O empresário Daniel Vorcaro, ex-controlador do Banco Master, incluiu em sua nova proposta de colaboração premiada informações sobre supostos pedidos de repasses milionários destinados ao financiamento do filme Dark Horse, produção cinematográfica inspirada na trajetória política do ex-presidente Jair Bolsonaro (PL).
Segundo apuração divulgada pela CNN, a nova versão da proposta foi encaminhada à Polícia Federal (PF) e à Procuradoria-Geral da República (PGR) na última segunda-feira (1º). No dia seguinte, a defesa do empresário apresentou um complemento com novos documentos e informações aos investigadores.
De acordo com o relato atribuído a Vorcaro, houve cobranças relacionadas ao financiamento da produção cinematográfica, além da transferência de aproximadamente R$ 60 milhões para o projeto. O episódio passou a integrar o conjunto de fatos apresentados pelo ex-banqueiro na tentativa de firmar um acordo de delação premiada com as autoridades.
O caso ganhou repercussão após o site The Intercept Brasil divulgar, em 13 de maio, um áudio em que o senador Flávio Bolsonaro solicita a Vorcaro um aporte financeiro para a execução do longa-metragem Dark Horse. Na gravação, o parlamentar afirma que a operação não apresentaria irregularidades, destacando tratar-se de um contrato entre partes privadas.
Nova versão amplia número de citados
Ainda segundo a reportagem da CNN, a nova proposta de colaboração apresentada por Vorcaro amplia significativamente o número de personagens mencionados e aprofunda episódios que haviam sido descritos de forma resumida na versão anterior.
Entre os nomes citados estariam integrantes dos Três Poderes da República, incluindo ministros do governo do presidente Luiz Inácio Lula da Silva, magistrados do Supremo Tribunal Federal e parlamentares da oposição no Congresso Nacional.
A defesa do empresário busca demonstrar a existência de fatos inéditos e relevantes para justificar a reavaliação do acordo pelas autoridades responsáveis pela investigação.

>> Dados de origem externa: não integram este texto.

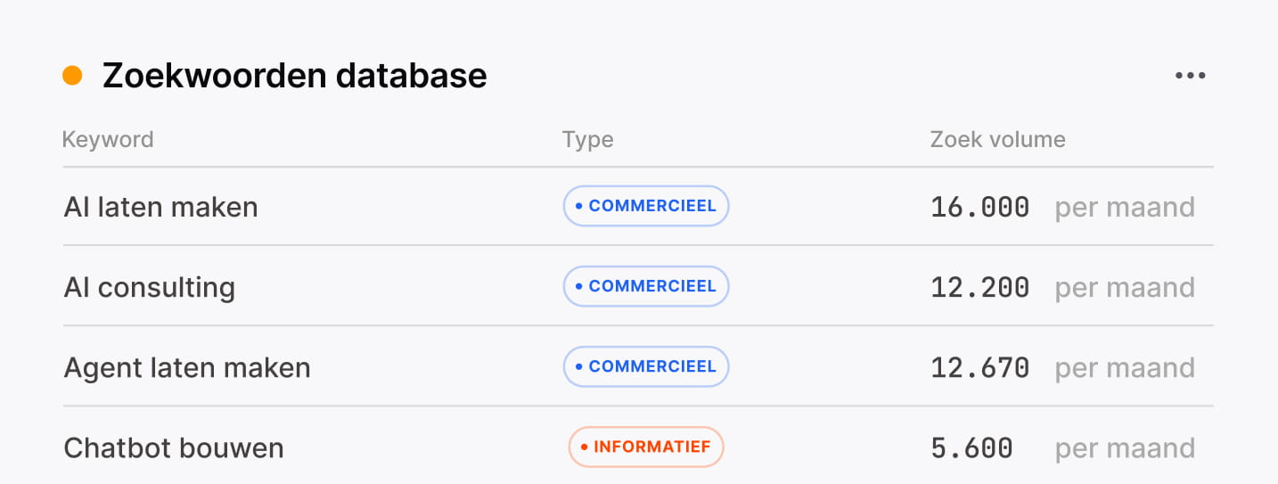Click COMMERCIEEL badge in AI laten maken row

click(646, 206)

PF havia rejeitado proposta anterior
A nova investida ocorre após a Polícia Federal rejeitar formalmente a primeira proposta de delação apresentada por Vorcaro. Conforme revelado anteriormente, os investigadores apontaram omissões de informações consideradas importantes nos anexos entregues pelo empresário.
Após a rejeição, houve mudança na equipe jurídica responsável pela defesa. O advogado José Luís Oliveira Lima deixou o caso, permanecendo apenas Sérgio Leonardo à frente da representação de Vorcaro.
Agora, a Polícia Federal e a Procuradoria-Geral da República analisam o novo material para verificar se a proposta apresenta elementos inéditos capazes de justificar a abertura de negociações para um eventual acordo de colaboração premiada.
Até o momento, não há decisão oficial das autoridades sobre a aceitação da nova proposta apresentada pelo ex-controlador do Banco Master.